Nouvelle écrite par Marie Jeannerot, Mallaury Marconnet et Louve Reyle du Lycée Pergaud de Besançon (25)
Thème : « Les enfances en danger »
Deux. Plus que deux. Depuis maintenant plusieurs heures, ce chiffre m’obsède. Je dois aller jusqu’au bout. Je n’en peux plus de jouer.
Je suis née dans un monde rose et plein de paillettes, où le Jeu ne s’arrête jamais. Il n’y a ni gagnants, ni perdants. Evidemment, tous mes amis y participent. C’est comme un immense parc d’attraction qui ne ferme jamais. Malgré mes douze ans, je peux tout faire à l’intérieur de ce parc. Les couleurs dansent devant mes yeux, ma tête tourne, mais ce n’est pas désagréable. Comme ces regards qui me couvrent de douceur, qui parviennent à combler l’absence de Māmā. Tous les jours, c’est la même histoire qui se répète, le même scénario encore et encore. On s’habille, on se maquille, je dois être la plus jolie, la plus gentille et je pourrai dormir dans le Lit.
Le sol est humide sous mes pieds nus, le froid me transperce jusqu’ à la moelle. J’ai couru. J’ai couru jusqu’à sentir mes muscles brûler, ma chair se lacérer. Et je cours encore. Mon souffle est court, à chaque pas mon corps faiblit, mais ma détermination grandit. La carte n’a pas été très difficile à voler. L’Ombre a ses habitudes. Malgré son regard perçant et sa présence opprimante, les cinq minutes de pause nicotine sont amplement suffisantes. Maintenant, je sais où je vais. Ce n’est plus le même jeu. Il ne me manque maintenant que les clés pour sortir d’ici. Dehors s’étend la perle de l’Orient. Si proche et pourtant inaccessible. J’entends les bruits de la ville qui s’éveille, le brouhaha habituel des moteurs, des passants… L’odeur de Dimsun et de Jiaozi frits emplit mes narines. Comment ai-je pu passer toutes ces années cloîtrée dans cet endroit macabre ? Je m’arrête devant la grande porte d’ébène dorée. Derrière elle se trouve l’ultime objet. J’entre. Il est assis et me dévisage. C’est un regard que je connais, celui qu’on a tant posé sur moi. Je sais ce que je dois faire. C’est ce que je fais de mieux, ce que j’ai toujours fait.

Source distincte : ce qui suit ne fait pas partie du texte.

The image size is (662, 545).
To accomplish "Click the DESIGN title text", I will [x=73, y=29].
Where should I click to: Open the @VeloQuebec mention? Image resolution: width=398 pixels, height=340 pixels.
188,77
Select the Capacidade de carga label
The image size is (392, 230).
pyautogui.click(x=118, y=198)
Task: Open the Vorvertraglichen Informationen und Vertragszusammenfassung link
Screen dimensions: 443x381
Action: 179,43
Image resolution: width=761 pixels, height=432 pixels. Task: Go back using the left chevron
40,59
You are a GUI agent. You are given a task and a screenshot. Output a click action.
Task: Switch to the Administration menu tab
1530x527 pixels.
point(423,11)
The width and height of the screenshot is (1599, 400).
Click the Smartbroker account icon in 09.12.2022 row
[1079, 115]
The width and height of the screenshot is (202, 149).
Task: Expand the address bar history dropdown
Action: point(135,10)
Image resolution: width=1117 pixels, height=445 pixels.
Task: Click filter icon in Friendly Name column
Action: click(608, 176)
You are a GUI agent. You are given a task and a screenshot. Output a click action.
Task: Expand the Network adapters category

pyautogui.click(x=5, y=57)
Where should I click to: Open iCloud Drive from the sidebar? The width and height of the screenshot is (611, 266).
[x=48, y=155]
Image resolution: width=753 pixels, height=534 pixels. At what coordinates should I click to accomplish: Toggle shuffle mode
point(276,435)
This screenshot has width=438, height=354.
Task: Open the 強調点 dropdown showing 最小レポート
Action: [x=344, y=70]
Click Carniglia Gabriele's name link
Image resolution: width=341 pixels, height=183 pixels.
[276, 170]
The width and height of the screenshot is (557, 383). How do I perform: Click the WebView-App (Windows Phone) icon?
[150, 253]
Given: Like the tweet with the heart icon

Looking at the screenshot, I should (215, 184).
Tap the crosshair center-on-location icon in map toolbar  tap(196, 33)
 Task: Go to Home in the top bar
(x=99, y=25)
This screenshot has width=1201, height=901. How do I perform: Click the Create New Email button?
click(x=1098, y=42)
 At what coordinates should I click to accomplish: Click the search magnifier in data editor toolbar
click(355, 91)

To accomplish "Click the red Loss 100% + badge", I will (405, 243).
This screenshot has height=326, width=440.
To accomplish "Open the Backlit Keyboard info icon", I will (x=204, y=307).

Il dort à présent. J’attrape le trousseau et me glisse hors de la pièce jusqu’à atteindre le bout du couloir. Après cette porte, ma vie pourra enfin commencer.
« Ce jeudi 8 mai, le corps d’une jeune fille âgée de douze ans a été retrouvé dans le quartier de Wan Chai, à Hong Kong, laissé à l’abandon dans une ruelle. L’autopsie a révélé que celle-ci aurait été droguée, violée puis battue à mort par plusieurs hommes. D’après nos sources, elle pourrait appartenir depuis son plus jeune âge au réseau de proxénétisme, implanté dans le quartier. Cet incident tragique reste néanmoins commun dans cette zone de la ville où la violence fait rage. »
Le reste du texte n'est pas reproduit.